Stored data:
|---|

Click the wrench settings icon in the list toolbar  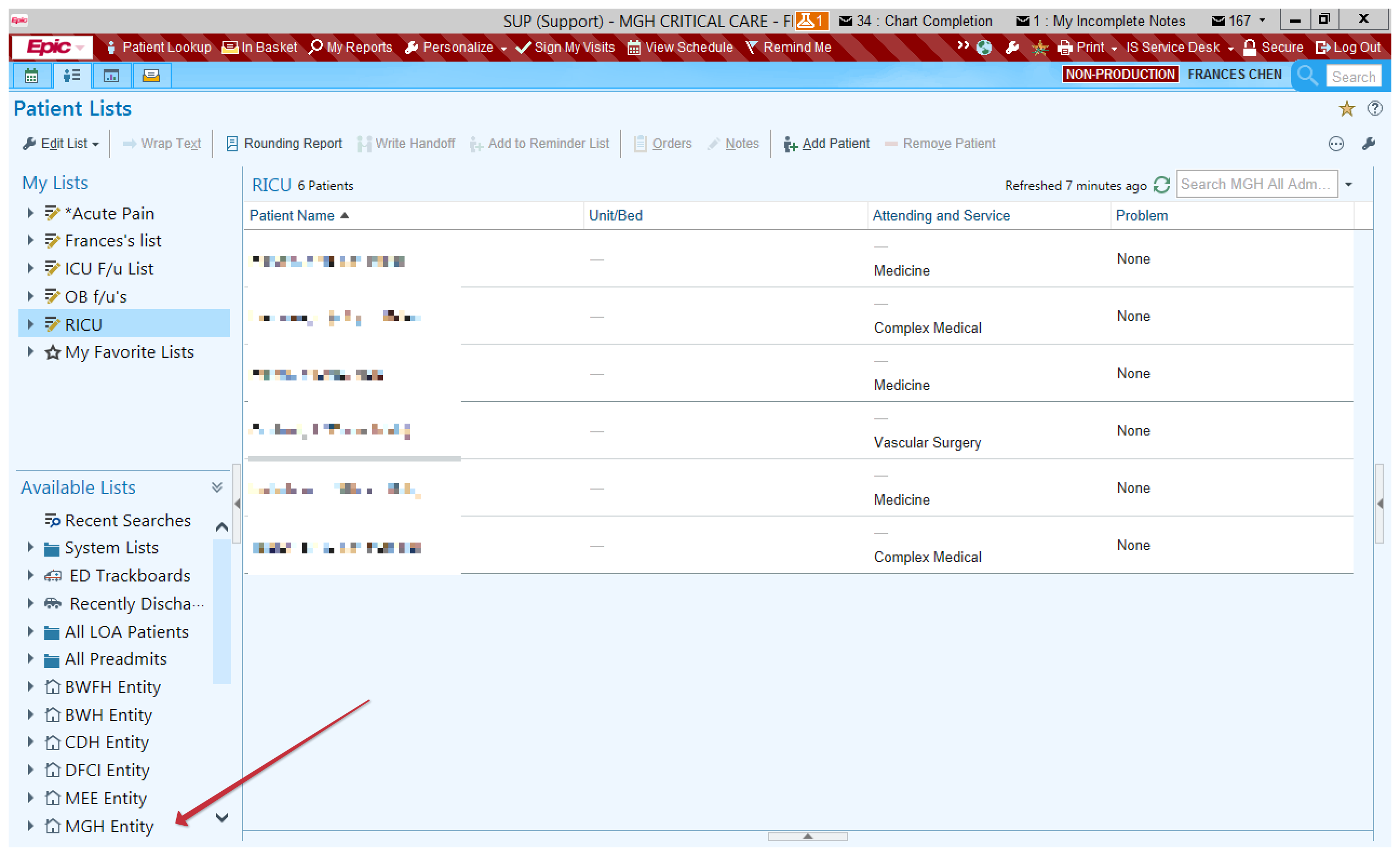tap(1368, 144)
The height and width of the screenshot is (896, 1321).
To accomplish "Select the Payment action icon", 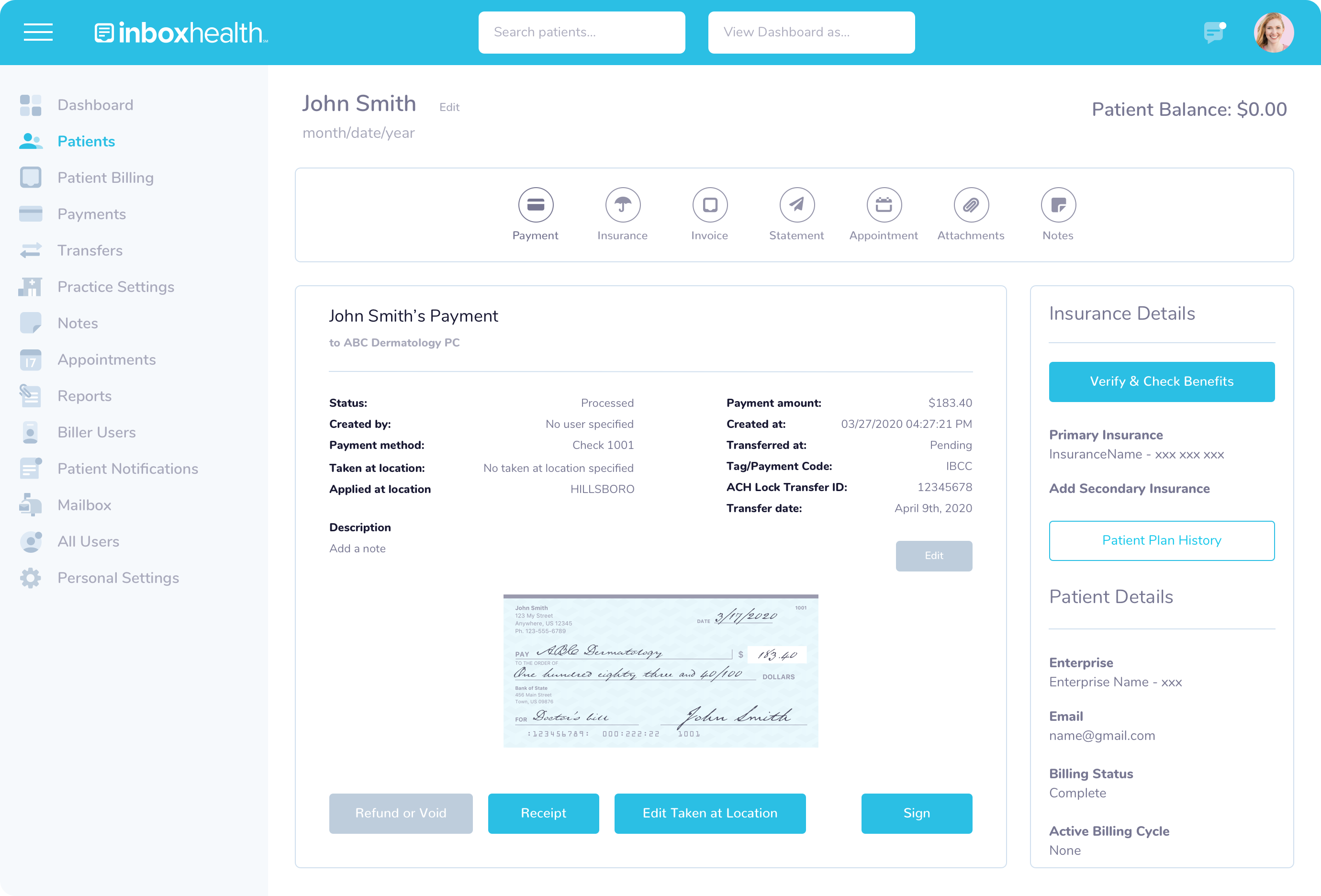I will [x=535, y=205].
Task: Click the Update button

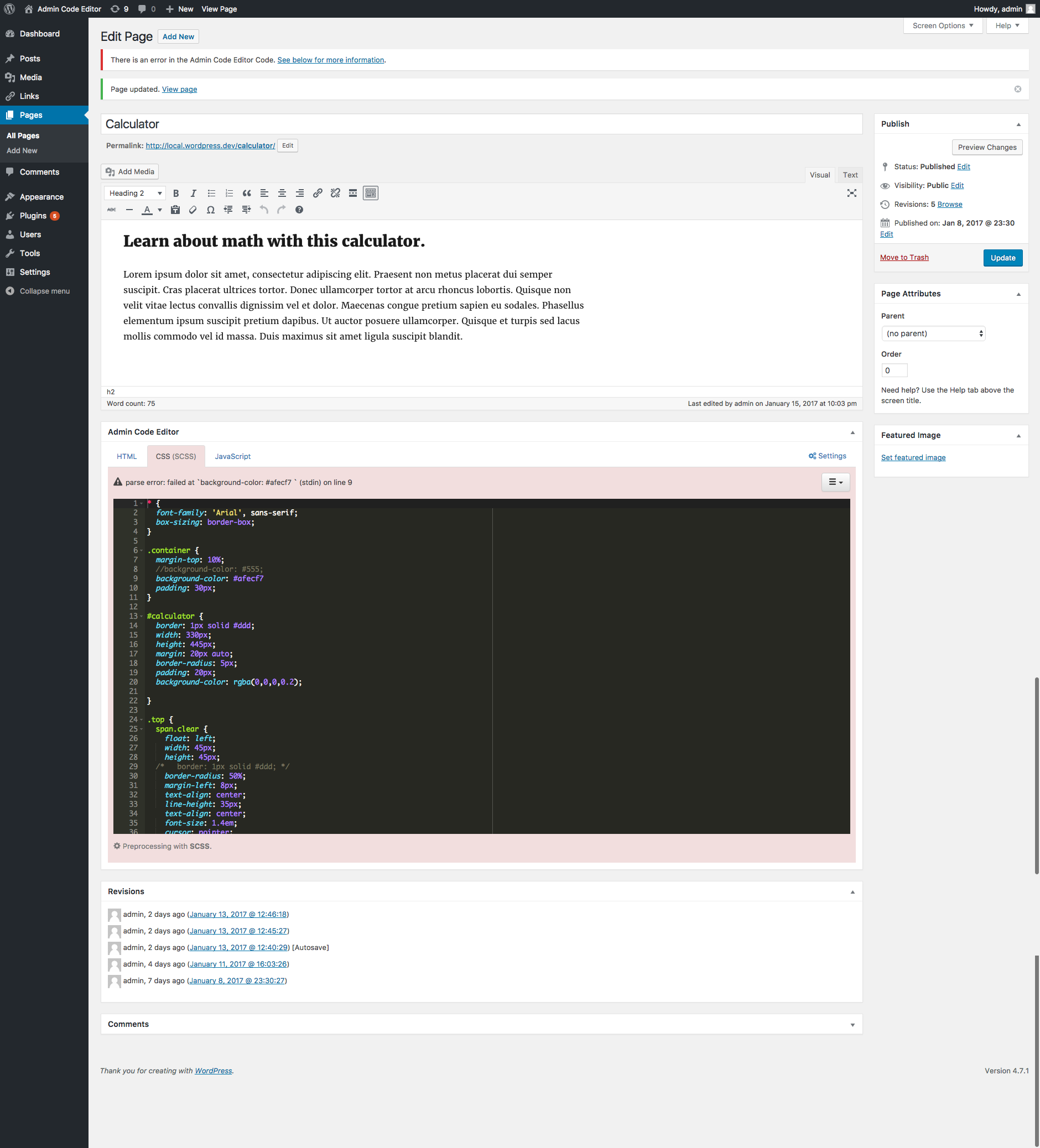Action: [1002, 257]
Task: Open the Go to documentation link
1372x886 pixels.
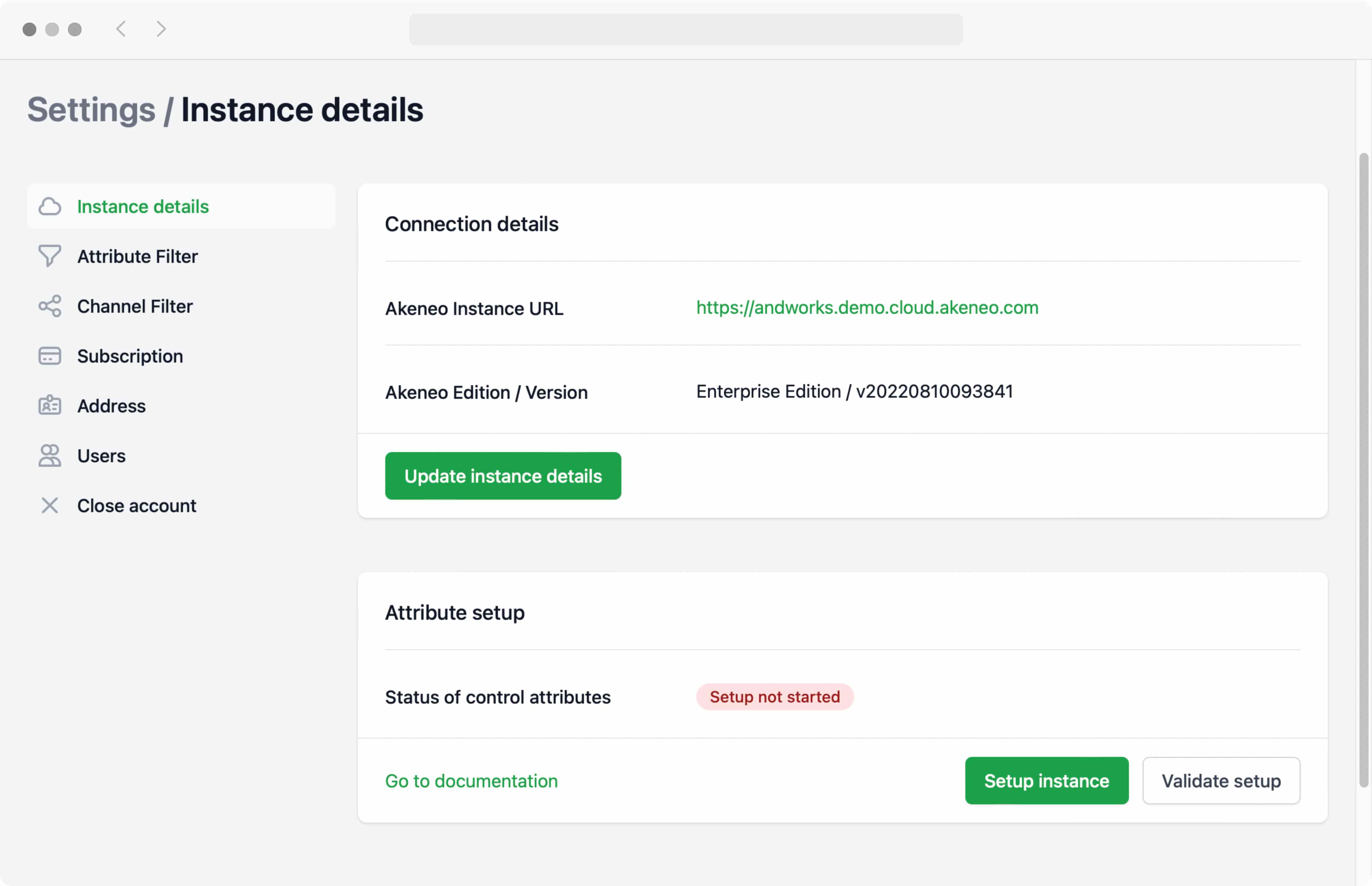Action: coord(470,781)

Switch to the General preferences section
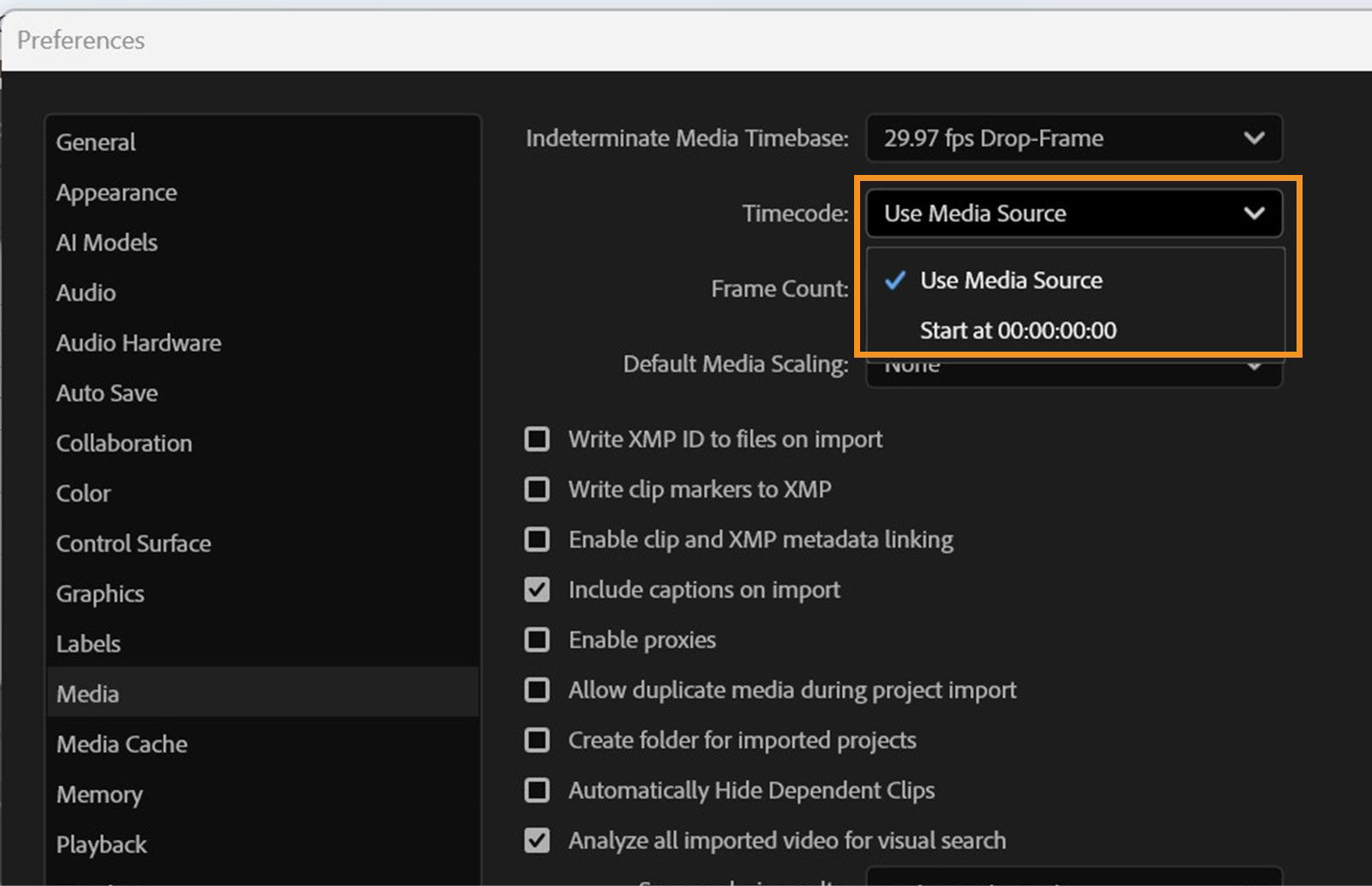point(94,142)
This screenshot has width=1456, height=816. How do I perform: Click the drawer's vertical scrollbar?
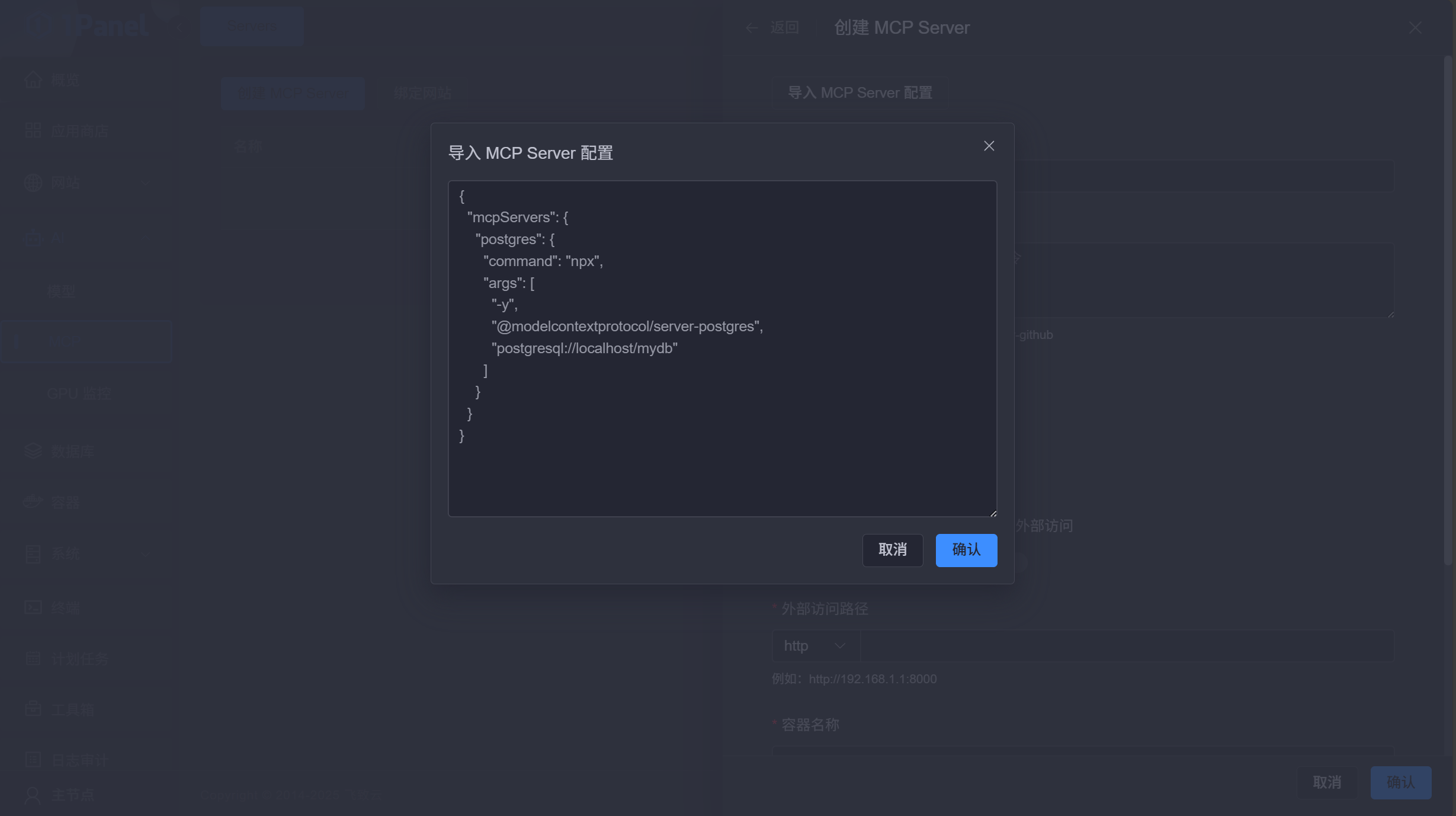[x=1447, y=308]
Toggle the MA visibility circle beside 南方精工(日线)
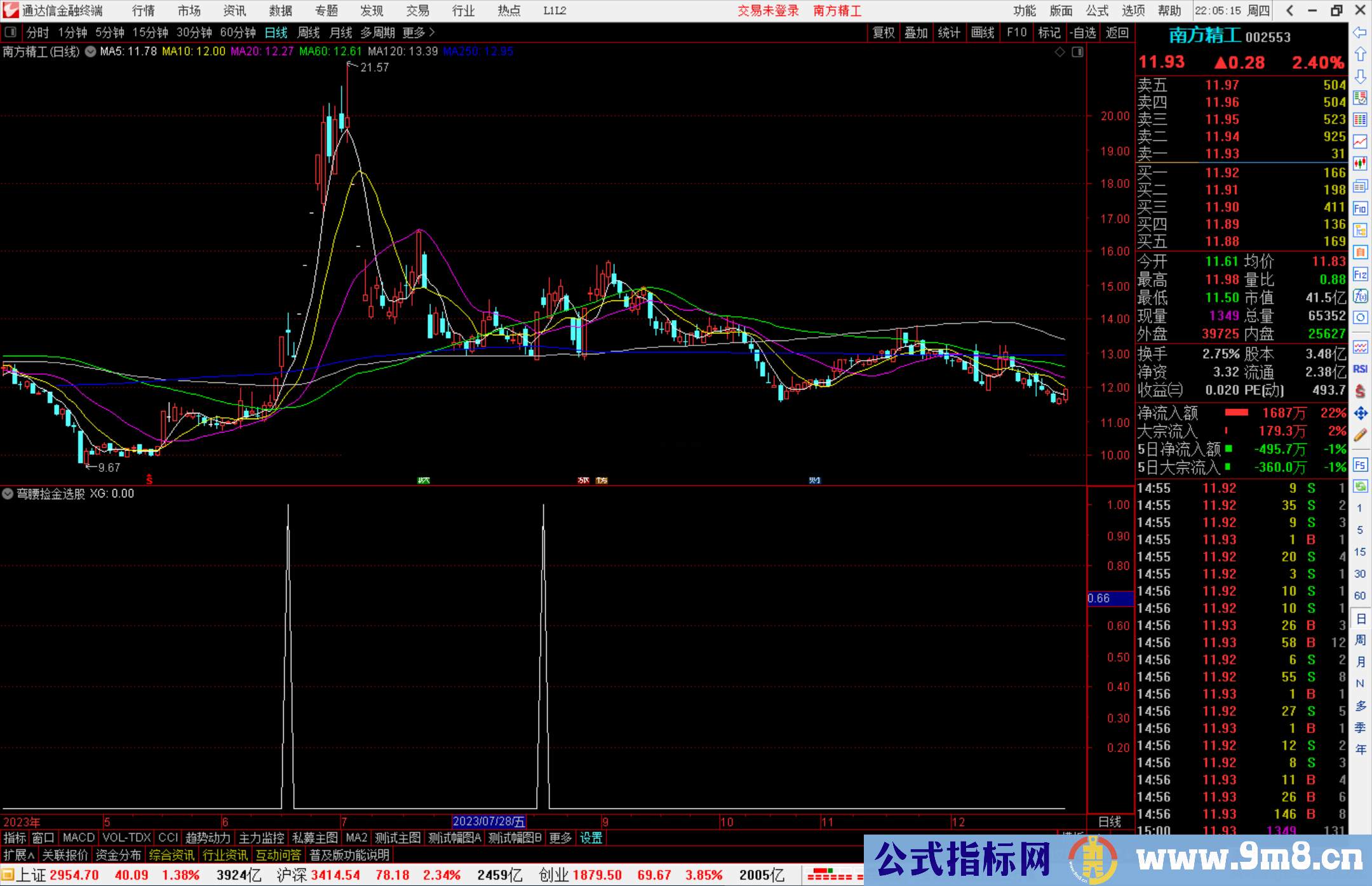Viewport: 1372px width, 886px height. coord(90,52)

|---|

## Your goal:
Only the lines from the line that contains "Task: Open the Go to documentation link" through the end of the entries are to be written out, exactly and without pictures, both ends included.

## Answer to this task:
Task: Open the Go to documentation link
1372x886 pixels.
Action: coord(470,781)

Switch to the General preferences section
point(94,142)
This screenshot has width=1456, height=816. How do I perform: Click the drawer's vertical scrollbar?
[x=1447, y=308]
Toggle the MA visibility circle beside 南方精工(日线)
Viewport: 1372px width, 886px height. coord(90,52)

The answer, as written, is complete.